Total dose of 60 Gy is a good enough tumoricidal dose, which is close to the TD 5/5 for Brachial Plexopathy, but of course with electrons i dont expect the full 100% (10 Gy) to go to the Brachial plexus, so i would quote the incidence of Brachial plexopathy around 2-3 % to this pt. (this needs to be consented and documented, which is most impt)
As mentioned by Sid, after this Definitive RT (not pall RT), the question of further chemo remains controversial, and i would agree by the view to re-stage with CT scan Neck/Chest/Abdo/Pelvis 2-3 months Post RT to determine need for further Chemo, which of course as mentioned by Indranil would be Taxane based.

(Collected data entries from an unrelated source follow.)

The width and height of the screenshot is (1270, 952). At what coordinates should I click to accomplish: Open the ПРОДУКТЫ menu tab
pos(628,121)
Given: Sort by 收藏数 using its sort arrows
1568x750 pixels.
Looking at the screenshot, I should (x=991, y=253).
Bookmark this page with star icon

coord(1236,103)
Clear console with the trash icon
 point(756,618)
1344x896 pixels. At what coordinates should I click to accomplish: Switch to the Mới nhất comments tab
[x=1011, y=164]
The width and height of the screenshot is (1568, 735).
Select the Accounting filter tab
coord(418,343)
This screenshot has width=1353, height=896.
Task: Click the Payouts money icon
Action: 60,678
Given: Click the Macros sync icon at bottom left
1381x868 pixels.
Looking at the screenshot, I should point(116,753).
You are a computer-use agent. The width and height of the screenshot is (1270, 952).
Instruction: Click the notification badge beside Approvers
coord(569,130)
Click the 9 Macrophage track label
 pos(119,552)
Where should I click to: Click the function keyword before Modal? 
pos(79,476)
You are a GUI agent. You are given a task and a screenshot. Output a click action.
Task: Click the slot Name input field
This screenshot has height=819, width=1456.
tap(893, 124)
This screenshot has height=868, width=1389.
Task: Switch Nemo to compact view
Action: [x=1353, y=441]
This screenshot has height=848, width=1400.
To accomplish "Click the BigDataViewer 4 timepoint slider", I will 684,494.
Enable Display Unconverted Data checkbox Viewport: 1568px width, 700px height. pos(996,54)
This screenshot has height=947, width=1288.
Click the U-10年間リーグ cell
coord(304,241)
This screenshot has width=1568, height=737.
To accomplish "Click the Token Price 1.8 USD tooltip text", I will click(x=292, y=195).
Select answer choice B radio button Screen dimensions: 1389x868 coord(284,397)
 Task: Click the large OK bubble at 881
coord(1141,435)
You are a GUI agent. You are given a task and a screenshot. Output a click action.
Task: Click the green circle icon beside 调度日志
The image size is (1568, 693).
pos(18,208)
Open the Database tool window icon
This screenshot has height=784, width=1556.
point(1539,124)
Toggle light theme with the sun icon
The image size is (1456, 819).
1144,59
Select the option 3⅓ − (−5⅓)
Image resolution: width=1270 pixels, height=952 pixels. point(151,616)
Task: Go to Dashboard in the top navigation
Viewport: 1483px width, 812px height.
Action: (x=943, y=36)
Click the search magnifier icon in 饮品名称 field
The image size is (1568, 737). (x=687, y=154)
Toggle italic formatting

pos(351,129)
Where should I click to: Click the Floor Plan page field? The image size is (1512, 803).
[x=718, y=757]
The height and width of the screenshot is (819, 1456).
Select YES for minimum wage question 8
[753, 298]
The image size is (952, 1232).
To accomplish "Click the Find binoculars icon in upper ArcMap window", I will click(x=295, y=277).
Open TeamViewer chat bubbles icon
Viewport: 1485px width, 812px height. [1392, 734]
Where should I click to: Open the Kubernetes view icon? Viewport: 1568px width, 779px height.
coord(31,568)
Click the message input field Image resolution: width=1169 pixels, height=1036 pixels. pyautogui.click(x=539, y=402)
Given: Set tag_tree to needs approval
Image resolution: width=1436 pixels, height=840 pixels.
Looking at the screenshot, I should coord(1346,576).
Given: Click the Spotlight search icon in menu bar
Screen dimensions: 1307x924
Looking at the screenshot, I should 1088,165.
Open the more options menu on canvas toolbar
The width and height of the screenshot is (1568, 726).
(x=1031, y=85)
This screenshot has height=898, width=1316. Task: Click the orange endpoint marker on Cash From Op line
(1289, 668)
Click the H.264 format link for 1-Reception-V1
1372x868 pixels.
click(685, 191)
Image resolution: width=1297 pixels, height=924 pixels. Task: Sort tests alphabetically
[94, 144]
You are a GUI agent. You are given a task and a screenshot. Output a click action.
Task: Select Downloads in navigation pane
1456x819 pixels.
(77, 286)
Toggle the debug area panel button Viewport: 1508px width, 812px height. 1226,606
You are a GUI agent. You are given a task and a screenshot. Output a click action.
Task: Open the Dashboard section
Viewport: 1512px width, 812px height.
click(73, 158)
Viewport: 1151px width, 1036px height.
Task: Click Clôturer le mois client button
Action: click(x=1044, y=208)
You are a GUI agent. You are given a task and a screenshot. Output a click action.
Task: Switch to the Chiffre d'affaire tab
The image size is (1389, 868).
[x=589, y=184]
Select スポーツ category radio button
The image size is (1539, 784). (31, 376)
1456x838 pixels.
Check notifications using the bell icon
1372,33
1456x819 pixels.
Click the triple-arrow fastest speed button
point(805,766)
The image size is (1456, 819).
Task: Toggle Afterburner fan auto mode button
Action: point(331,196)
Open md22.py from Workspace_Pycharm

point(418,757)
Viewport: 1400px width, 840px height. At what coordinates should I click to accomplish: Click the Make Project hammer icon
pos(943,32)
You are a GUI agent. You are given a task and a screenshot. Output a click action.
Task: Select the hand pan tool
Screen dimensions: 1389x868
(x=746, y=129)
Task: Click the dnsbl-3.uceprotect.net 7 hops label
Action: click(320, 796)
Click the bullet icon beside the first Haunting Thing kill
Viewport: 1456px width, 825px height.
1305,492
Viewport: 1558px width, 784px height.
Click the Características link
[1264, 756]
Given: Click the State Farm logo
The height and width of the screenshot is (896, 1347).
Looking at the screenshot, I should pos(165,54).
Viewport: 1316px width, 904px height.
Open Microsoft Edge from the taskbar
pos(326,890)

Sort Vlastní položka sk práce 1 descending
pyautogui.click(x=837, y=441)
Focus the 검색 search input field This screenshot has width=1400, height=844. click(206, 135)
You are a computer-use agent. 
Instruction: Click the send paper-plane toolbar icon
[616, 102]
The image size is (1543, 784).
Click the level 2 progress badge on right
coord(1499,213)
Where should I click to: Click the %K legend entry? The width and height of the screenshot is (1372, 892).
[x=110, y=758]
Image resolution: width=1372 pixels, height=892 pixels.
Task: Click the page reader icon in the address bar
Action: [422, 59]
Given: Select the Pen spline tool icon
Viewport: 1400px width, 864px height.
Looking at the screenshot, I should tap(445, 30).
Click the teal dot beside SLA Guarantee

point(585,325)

Some enthusiasts may get a PET scan done at her first follow up.
Some may simple relax and re-assure her and treat her when she relapses clinically.
Meanwhile since she is ER+ve, and postmenopausal i would start her on LETROZOLE if she is not been started.
As this lady had supraclavicular node at presentation, she should have undergone supraclavicuar clearance even though SC nodes were not palpable post chmeotherapy. Because complete pathological CR is seen in only 10-25%.
Now as she is already on RT better to ontinue RT as suggested above with dose escalation upto 60Gy. Start her on letroz as she is ER+ve.
Do a PET scan at 2 months. If the disease is present and localised to SCF then consider surgical resection.
If there is extensive disease with distant mets then palliative chemotherapy.